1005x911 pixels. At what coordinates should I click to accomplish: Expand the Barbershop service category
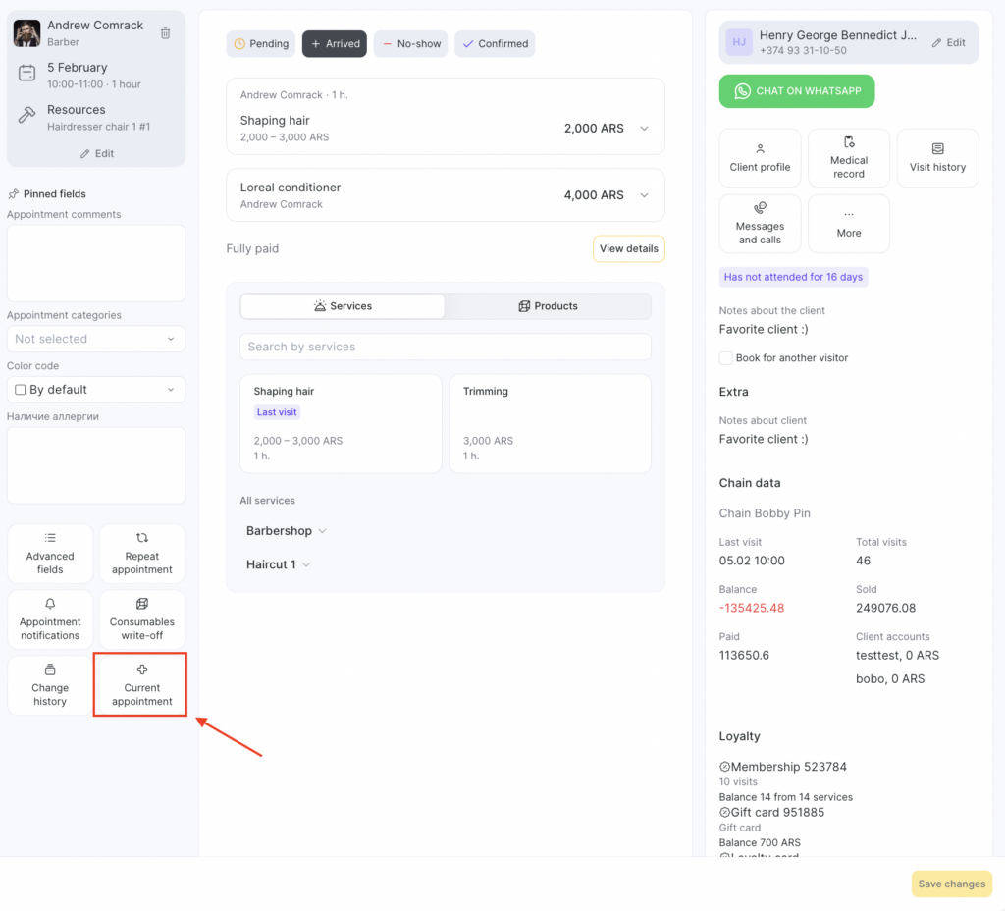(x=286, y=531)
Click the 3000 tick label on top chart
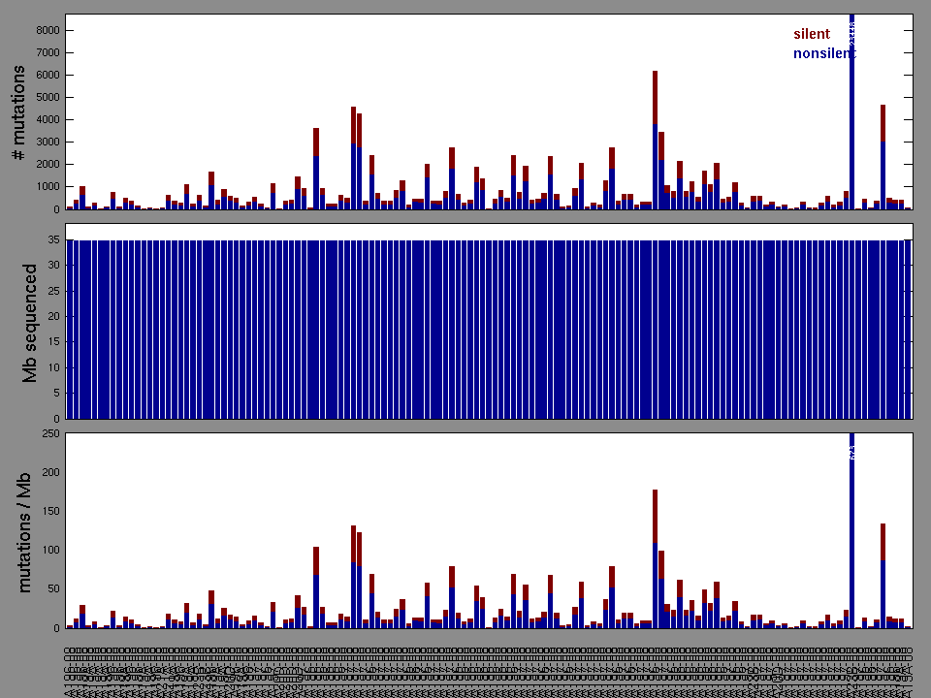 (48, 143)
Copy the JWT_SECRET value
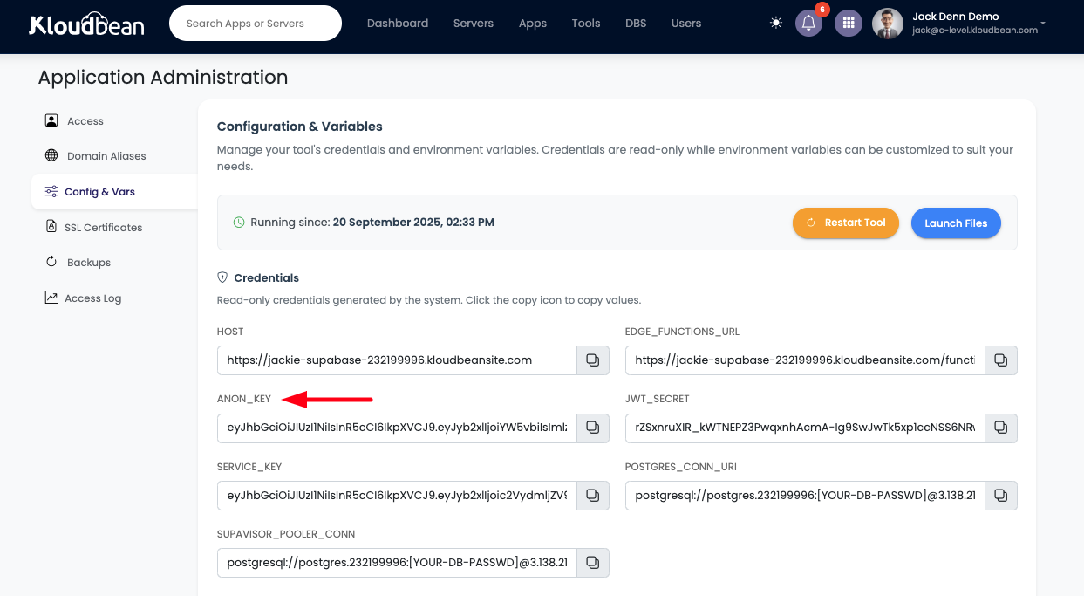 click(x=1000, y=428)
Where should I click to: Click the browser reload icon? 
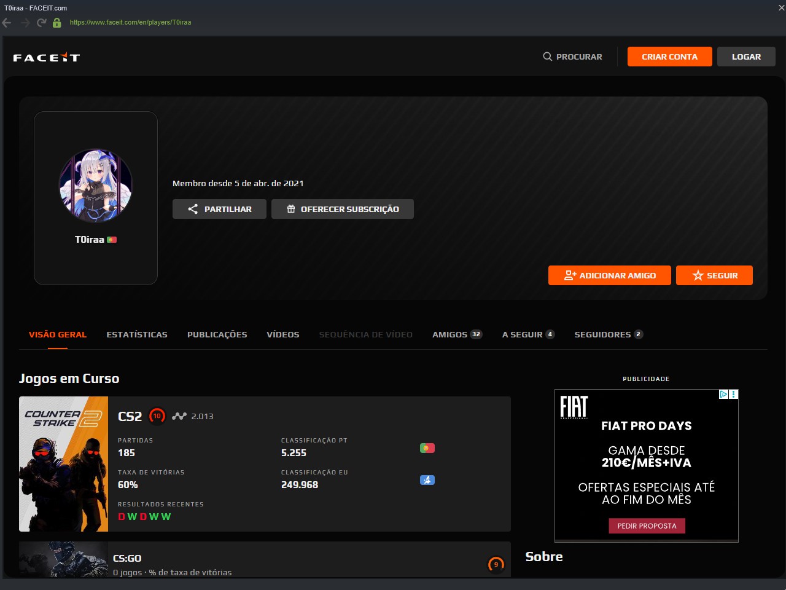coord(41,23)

※

- **Stated exercise**:
Rewrite all of the lines above with "Barbershop" swapped for "Salon" and everything else unchanged. Leave out the pictures.

- **Result**:
1005x911 pixels. At what coordinates should I click to accomplish: Expand the Salon service category
(x=286, y=531)
Click the 3000 tick label on top chart
 (48, 143)
Copy the JWT_SECRET value
 click(x=1000, y=428)
Where should I click to: Click the browser reload icon? 
coord(41,23)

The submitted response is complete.